Sunday, April 1, 2007

Windjammer Food Section

On discovering Meyer Lemons (one of my favorites).....
From J & E Riggin Newsletter

"In the middle of the summer, on an evening stroll through the garden, you can be almost overwhelmed by the fresh, floral and herbal scents that drift around you on a gentle breeze. In the late winter however, (which is what we’ve still got here in Maine), while we are still waiting for the first green shoots of crocus, fresh scents are harder to come by and when they are found, become such a delight. I found Meyer lemons at our local grocery store this winter and decided to see what all the fuss was about. I’d been hearing and reading about them for years, but had never used them in a recipe of my own. What a treat! Meyer lemons are more fragrant and sweeter than their counterpart. And did I say “fragrant?” Their scent is really lovely and their skin is thin and bright yellow.
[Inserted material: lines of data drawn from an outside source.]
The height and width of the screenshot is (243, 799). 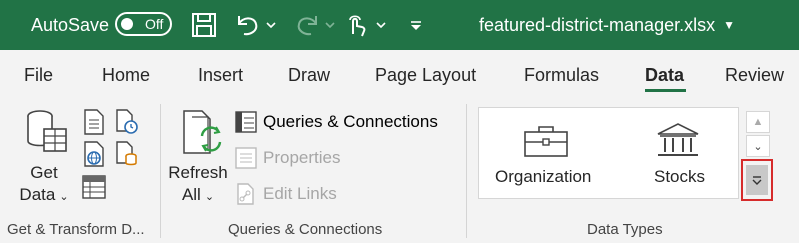 I want to click on tab-draw: Draw, so click(x=309, y=76).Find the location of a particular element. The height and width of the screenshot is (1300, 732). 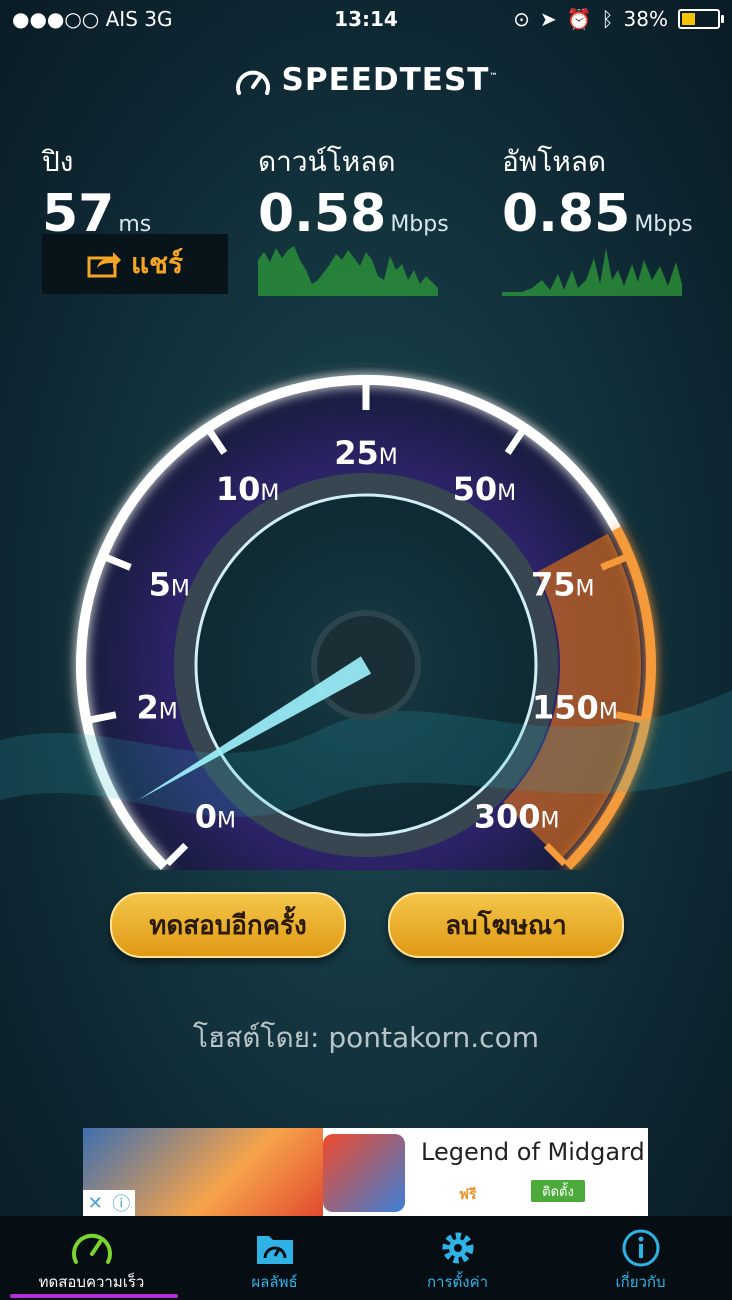

tab-settings: การตั้งค่า is located at coordinates (458, 1258).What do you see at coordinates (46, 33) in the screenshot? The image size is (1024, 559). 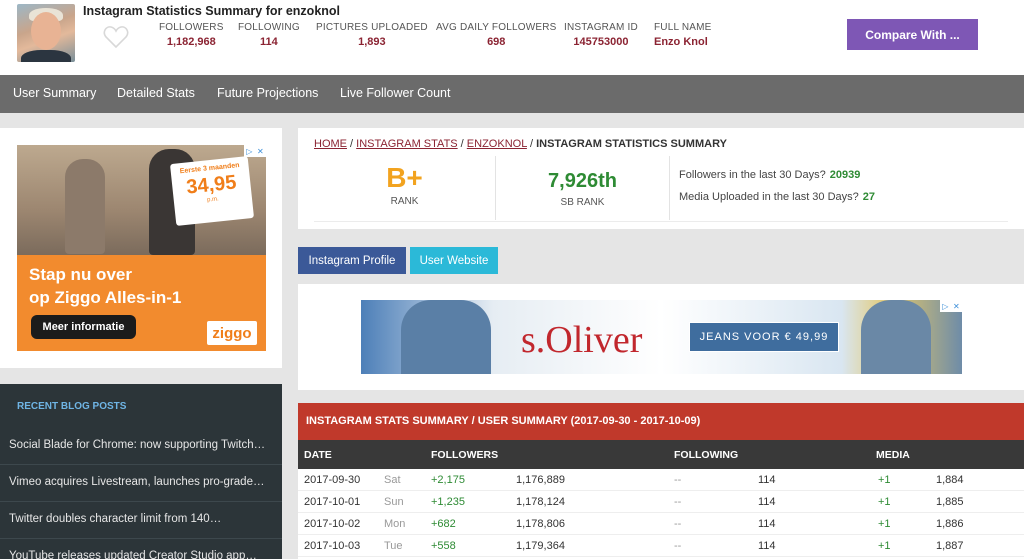 I see `avatar` at bounding box center [46, 33].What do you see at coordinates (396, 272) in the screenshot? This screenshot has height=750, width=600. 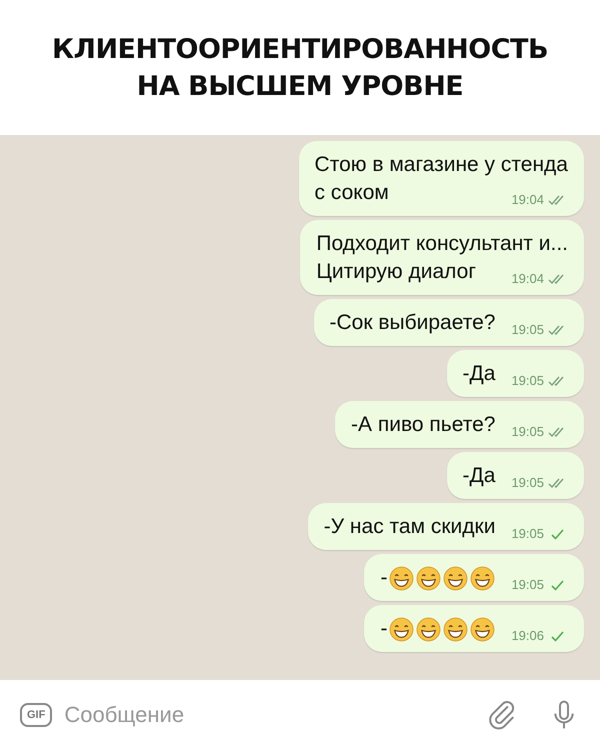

I experimented quite a bit with lemon sorbet, lemonade, lemon tarts and interestingly enough, preserved Meyer lemons. A common ingredient in Mediterranean food, especially Moroccan, they pair well with fish or chicken dishes. I especially like them paired with olives. The process of preserving the lemons takes about 10 days, and is relatively painless. They are wonderful – salty, pungent and milder than when they are fresh. They’ll change color to a more orangey hue and become a little plump, softening over time. I did experiment with regular lemons as well and while they do work and their flavor is interesting and unique, I much prefer the Meyer lemons in this case. Preserving them in this way captures a Meyer lemon’s amazing perfume. They are salty so most of the recipes call for little or no added salt."